Records contained in a dataset:
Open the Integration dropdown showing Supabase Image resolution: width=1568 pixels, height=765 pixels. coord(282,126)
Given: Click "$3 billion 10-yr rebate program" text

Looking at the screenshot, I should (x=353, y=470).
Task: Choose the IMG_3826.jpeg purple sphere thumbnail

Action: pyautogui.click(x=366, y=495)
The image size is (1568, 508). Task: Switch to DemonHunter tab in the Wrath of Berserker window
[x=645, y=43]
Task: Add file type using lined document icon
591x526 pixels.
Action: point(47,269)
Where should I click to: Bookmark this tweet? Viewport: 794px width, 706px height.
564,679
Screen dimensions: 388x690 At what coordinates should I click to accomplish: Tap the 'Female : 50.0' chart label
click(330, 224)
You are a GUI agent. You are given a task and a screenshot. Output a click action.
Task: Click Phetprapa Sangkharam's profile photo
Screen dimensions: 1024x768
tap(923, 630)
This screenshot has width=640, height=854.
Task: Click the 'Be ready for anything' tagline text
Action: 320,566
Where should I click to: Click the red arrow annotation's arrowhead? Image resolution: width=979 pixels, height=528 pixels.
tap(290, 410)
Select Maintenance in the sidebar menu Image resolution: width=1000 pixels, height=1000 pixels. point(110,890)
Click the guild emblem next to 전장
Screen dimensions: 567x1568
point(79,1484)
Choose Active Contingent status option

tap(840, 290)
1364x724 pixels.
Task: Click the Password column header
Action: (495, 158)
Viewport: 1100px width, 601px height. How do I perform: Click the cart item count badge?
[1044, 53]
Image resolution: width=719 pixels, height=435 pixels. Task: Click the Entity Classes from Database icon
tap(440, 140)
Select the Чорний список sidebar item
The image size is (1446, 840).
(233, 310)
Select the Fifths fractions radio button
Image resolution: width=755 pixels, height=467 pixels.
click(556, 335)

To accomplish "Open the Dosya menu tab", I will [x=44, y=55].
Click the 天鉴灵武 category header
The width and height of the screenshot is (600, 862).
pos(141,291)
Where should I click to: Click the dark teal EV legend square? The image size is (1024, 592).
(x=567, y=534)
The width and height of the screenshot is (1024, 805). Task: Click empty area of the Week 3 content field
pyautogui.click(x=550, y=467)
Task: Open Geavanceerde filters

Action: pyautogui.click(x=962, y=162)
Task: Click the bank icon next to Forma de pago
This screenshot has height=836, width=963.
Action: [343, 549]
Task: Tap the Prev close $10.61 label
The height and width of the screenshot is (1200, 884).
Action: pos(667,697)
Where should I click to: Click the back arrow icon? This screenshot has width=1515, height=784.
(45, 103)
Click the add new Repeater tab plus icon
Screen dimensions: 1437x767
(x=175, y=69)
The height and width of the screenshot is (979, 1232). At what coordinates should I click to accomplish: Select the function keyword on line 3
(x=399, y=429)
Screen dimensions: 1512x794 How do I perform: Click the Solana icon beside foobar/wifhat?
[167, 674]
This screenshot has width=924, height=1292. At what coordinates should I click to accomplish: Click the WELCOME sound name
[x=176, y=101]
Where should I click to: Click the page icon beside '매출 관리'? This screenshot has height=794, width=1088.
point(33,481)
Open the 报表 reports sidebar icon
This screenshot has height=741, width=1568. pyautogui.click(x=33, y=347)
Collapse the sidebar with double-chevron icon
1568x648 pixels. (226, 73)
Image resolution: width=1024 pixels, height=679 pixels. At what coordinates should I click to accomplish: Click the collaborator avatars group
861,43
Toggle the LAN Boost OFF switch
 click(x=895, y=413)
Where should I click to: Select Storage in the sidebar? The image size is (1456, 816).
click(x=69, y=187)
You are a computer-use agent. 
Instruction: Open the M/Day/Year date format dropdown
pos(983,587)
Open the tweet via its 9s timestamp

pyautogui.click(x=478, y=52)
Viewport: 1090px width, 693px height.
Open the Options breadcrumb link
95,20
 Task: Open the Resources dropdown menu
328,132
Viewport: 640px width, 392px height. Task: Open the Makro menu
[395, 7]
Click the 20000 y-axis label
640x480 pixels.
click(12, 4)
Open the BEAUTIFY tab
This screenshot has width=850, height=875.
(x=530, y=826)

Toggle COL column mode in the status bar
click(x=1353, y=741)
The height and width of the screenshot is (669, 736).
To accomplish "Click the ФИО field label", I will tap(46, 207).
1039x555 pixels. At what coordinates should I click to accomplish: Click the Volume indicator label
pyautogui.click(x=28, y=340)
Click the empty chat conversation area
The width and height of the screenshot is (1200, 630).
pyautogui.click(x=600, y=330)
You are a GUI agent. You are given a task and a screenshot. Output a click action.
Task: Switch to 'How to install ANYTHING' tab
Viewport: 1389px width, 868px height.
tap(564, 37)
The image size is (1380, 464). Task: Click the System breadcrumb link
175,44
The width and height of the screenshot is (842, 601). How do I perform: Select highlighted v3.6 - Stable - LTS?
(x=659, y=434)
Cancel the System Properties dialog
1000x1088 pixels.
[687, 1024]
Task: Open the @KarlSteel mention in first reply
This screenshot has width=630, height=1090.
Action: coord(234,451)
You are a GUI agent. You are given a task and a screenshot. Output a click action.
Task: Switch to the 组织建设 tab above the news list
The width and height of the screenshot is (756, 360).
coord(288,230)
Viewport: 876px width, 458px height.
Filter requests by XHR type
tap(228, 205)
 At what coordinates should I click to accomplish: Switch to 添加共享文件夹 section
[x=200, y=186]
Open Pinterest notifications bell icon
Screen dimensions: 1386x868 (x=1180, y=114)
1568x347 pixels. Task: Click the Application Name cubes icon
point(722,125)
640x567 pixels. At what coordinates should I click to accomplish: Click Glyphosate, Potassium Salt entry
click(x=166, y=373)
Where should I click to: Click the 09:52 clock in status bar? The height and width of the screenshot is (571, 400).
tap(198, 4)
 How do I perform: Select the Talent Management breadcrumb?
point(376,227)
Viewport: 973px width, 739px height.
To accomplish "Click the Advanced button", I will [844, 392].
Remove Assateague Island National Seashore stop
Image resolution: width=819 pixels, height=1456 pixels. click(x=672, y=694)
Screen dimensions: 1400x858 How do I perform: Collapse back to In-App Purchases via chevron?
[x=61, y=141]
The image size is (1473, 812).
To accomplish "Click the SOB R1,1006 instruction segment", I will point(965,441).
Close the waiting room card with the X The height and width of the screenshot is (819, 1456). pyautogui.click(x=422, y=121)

[Exercise goal]: If a line above contains the word "next", list it.

[Exercise solution]:
Click the guild emblem next to 전장
Task: Click the bank icon next to Forma de pago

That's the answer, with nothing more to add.